12 Major Financial Mistakes Women Make in Divorce: Part One

Divorce can be financially ruinous, especially for women who are unprepared. When you think about divorce, especially if it’s really new to you, you probably feel anxious and overwhelmed. It’s a big deal! There are a lot of different things involved, and it’s hard to think about retirement accounts and refinancing and credit card debt when the world around you is crumbling. Still, it’s something you’re going to have to do. You’ll want to make sure you spend some time determining what your assets and liabilities are, considering the tax implications of keeping or giving up those assets or liabilities, and coming up with financial plans that help you get the best possible new start for your post divorce life.

I’ve seen women make a lot of big mistakes in their divorces, and the most devastating mistakes are the ones that are financial because they have such a long lasting impact on a woman’s life. I try to do everything I can to educate women about divorce and give them the tools to make the best decisions possible, so I’ve gathered here a list of the 12 major mistakes I see divorcing women making.

You’re probably thinking, “Wow, 12 mistakes! That’s a lot!” And it’s true, it really is a lot! It’s so many, in fact, that I’ve had to divide this article into two pieces. I’ll talk about the first six things today, and we’ll finish up with the last six on Wednesday. I want to spend a lot of time talking about these things to make sure that you don’t make some of the same mistakes that I’ve seen other women making. Divorce is hard enough without making serious financial mistakes on top of it.

- [PROBLEM 1]
Rewrite the divorce article from "I’ve seen women" to "on top of it.", replacing "Wednesday" with "Friday".
The divorce article has nothing to do with the records.

Collected data:
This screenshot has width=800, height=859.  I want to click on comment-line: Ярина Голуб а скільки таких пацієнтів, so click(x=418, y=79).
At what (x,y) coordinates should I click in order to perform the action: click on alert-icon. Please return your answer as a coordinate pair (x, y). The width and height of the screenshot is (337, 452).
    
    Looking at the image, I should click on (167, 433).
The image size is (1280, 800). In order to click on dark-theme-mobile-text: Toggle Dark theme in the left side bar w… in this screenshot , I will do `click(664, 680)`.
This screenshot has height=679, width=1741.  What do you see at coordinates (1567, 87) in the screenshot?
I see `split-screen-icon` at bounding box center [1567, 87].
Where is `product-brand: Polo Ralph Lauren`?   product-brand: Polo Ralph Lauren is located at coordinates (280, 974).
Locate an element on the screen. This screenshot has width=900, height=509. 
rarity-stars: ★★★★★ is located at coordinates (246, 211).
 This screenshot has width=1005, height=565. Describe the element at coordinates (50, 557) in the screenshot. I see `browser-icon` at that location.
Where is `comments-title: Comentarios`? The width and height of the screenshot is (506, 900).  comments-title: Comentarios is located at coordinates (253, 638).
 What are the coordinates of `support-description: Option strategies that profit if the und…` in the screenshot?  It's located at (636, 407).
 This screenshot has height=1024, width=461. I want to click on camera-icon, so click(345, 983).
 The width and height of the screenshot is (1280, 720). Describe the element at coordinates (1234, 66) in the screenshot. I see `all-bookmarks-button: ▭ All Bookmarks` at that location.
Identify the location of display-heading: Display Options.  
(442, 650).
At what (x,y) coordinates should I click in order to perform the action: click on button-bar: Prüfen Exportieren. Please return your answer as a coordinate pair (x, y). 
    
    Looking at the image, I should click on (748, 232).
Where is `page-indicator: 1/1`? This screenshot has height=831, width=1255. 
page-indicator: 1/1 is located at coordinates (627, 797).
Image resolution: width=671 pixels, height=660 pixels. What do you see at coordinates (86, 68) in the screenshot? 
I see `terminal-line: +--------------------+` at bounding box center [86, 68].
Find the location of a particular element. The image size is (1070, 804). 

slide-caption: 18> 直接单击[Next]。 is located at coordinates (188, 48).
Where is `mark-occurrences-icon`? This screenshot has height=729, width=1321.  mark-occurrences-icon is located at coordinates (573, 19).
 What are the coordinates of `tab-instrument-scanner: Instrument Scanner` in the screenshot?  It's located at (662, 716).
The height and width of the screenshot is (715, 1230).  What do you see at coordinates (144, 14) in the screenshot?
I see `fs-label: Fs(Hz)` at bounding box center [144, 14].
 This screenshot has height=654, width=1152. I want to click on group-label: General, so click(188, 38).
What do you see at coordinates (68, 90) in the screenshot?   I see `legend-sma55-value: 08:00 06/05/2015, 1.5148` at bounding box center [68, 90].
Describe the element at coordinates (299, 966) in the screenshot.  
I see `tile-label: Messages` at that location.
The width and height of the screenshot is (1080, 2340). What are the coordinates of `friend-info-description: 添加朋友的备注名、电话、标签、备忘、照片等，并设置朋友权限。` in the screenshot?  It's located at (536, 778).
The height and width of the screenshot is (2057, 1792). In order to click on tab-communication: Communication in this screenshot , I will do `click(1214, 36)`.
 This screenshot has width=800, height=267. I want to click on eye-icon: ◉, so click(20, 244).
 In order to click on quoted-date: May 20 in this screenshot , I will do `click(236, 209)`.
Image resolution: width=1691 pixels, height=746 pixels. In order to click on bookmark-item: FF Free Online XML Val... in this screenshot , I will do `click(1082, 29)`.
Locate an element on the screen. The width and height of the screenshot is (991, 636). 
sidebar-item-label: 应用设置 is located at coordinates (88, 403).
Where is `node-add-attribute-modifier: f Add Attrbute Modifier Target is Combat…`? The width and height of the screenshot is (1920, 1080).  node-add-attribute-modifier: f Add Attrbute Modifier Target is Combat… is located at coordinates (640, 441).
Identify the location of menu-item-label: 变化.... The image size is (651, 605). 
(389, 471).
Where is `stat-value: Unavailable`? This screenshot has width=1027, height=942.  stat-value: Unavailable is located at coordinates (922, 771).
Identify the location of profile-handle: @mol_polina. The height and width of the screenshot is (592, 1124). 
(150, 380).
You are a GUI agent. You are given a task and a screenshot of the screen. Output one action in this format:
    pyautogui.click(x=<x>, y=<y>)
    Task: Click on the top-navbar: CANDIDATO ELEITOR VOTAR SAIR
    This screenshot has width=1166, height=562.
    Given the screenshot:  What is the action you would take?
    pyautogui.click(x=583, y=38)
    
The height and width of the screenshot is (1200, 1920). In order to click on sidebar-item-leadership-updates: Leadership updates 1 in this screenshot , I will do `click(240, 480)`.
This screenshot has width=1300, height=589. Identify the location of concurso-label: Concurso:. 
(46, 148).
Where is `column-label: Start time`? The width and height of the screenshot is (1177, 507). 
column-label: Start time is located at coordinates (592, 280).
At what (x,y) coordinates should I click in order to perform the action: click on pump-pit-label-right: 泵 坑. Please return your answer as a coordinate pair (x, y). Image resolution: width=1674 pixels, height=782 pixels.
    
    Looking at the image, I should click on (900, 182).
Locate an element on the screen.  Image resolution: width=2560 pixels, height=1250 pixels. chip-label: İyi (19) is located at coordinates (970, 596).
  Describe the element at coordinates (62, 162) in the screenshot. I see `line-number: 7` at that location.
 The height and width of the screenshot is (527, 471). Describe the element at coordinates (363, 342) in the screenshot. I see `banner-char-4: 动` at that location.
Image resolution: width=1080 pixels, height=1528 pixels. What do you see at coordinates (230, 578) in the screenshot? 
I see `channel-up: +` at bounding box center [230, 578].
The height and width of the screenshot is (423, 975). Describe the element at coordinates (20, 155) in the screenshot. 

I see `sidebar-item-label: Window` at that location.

- [PROBLEM 2]
Turn the records from the line with "Describe the element at coordinates (299, 966)" to the line with "The width and height of the screenshot is (1080, 2340)." into a Markdown table with the columns Nr and Line, leaving out blank lines.

- [TASK ANSWER 1]
I’ve seen women make a lot of big mistakes in their divorces, and the most devastating mistakes are the ones that are financial because they have such a long lasting impact on a woman’s life. I try to do everything I can to educate women about divorce and give them the tools to make the best decisions possible, so I’ve gathered here a list of the 12 major mistakes I see divorcing women making.

You’re probably thinking, “Wow, 12 mistakes! That’s a lot!” And it’s true, it really is a lot! It’s so many, in fact, that I’ve had to divide this article into two pieces. I’ll talk about the first six things today, and we’ll finish up with the last six on Friday. I want to spend a lot of time talking about these things to make sure that you don’t make some of the same mistakes that I’ve seen other women making. Divorce is hard enough without making serious financial mistakes on top of it.

- [TASK ANSWER 2]
| Nr | Line |
|---|---|
| 1 | Describe the element at coordinates (299, 966) in the screenshot.   |
| 2 | I see `tile-label: Messages` at that location. |
| 3 | The width and height of the screenshot is (1080, 2340). What are the coordinates of `friend-info-description: 添加朋友的备注名、电话、标签、备忘、照片等，并设置朋友权限。` in the screenshot?  It's located at (536, 778). |